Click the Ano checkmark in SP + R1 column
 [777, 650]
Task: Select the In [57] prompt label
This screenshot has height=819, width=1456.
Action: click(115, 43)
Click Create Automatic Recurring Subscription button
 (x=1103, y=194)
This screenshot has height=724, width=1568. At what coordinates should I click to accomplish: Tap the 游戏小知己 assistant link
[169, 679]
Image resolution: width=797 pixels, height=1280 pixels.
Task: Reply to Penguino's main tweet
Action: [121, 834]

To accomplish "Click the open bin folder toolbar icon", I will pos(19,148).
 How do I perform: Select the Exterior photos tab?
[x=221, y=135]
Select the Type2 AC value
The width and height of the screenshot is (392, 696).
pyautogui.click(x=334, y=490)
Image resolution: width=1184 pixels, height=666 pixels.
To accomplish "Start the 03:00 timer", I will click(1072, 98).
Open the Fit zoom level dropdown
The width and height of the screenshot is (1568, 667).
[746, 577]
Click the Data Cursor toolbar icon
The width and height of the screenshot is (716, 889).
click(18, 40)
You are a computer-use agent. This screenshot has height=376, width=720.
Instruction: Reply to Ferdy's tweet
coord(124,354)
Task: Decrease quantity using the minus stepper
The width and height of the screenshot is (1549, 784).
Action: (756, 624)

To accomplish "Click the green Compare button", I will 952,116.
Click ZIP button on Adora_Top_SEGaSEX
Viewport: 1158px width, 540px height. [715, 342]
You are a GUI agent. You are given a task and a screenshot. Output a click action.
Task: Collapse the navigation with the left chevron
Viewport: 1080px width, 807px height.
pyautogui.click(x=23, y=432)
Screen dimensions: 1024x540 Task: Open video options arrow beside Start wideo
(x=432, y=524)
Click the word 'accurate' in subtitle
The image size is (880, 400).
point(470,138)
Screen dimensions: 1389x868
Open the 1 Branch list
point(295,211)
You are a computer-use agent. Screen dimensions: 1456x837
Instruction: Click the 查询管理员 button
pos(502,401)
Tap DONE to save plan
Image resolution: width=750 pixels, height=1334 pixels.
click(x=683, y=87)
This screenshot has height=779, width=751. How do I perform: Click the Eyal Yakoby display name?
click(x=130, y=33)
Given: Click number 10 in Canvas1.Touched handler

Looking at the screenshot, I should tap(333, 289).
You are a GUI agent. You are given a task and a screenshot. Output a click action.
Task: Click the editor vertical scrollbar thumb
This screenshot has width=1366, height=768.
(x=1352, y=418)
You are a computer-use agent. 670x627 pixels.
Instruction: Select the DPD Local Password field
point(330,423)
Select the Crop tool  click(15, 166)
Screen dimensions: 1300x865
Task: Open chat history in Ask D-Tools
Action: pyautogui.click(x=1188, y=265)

*EXERCISE DIRECTIONS*: Please give the records again with every "Instruction" renamed to "Directive" and everything else left unchanged.

*EXERCISE SOLUTION*:
Click the Ano checkmark in SP + R1 column
 [777, 650]
Task: Select the In [57] prompt label
This screenshot has height=819, width=1456.
Action: click(115, 43)
Click Create Automatic Recurring Subscription button
 (x=1103, y=194)
This screenshot has height=724, width=1568. At what coordinates should I click to accomplish: Tap the 游戏小知己 assistant link
[169, 679]
Image resolution: width=797 pixels, height=1280 pixels.
Task: Reply to Penguino's main tweet
Action: [121, 834]

To accomplish "Click the open bin folder toolbar icon", I will pos(19,148).
 How do I perform: Select the Exterior photos tab?
[x=221, y=135]
Select the Type2 AC value
The width and height of the screenshot is (392, 696).
pyautogui.click(x=334, y=490)
Image resolution: width=1184 pixels, height=666 pixels.
To accomplish "Start the 03:00 timer", I will click(1072, 98).
Open the Fit zoom level dropdown
The width and height of the screenshot is (1568, 667).
[746, 577]
Click the Data Cursor toolbar icon
The width and height of the screenshot is (716, 889).
click(18, 40)
You are a computer-use agent. This screenshot has height=376, width=720.
Directive: Reply to Ferdy's tweet
coord(124,354)
Task: Decrease quantity using the minus stepper
The width and height of the screenshot is (1549, 784).
Action: (756, 624)

To accomplish "Click the green Compare button", I will 952,116.
Click ZIP button on Adora_Top_SEGaSEX
Viewport: 1158px width, 540px height. [715, 342]
You are a GUI agent. You are given a task and a screenshot. Output a click action.
Task: Collapse the navigation with the left chevron
Viewport: 1080px width, 807px height.
pyautogui.click(x=23, y=432)
Screen dimensions: 1024x540 Task: Open video options arrow beside Start wideo
(x=432, y=524)
Click the word 'accurate' in subtitle
The image size is (880, 400).
point(470,138)
Screen dimensions: 1389x868
Open the 1 Branch list
point(295,211)
You are a computer-use agent. Screen dimensions: 1456x837
Directive: Click the 查询管理员 button
pos(502,401)
Tap DONE to save plan
Image resolution: width=750 pixels, height=1334 pixels.
click(x=683, y=87)
This screenshot has height=779, width=751. How do I perform: Click the Eyal Yakoby display name?
click(x=130, y=33)
Given: Click number 10 in Canvas1.Touched handler

Looking at the screenshot, I should tap(333, 289).
You are a GUI agent. You are given a task and a screenshot. Output a click action.
Task: Click the editor vertical scrollbar thumb
This screenshot has width=1366, height=768.
(x=1352, y=418)
You are a computer-use agent. 670x627 pixels.
Directive: Select the DPD Local Password field
point(330,423)
Select the Crop tool  click(15, 166)
Screen dimensions: 1300x865
Task: Open chat history in Ask D-Tools
Action: pyautogui.click(x=1188, y=265)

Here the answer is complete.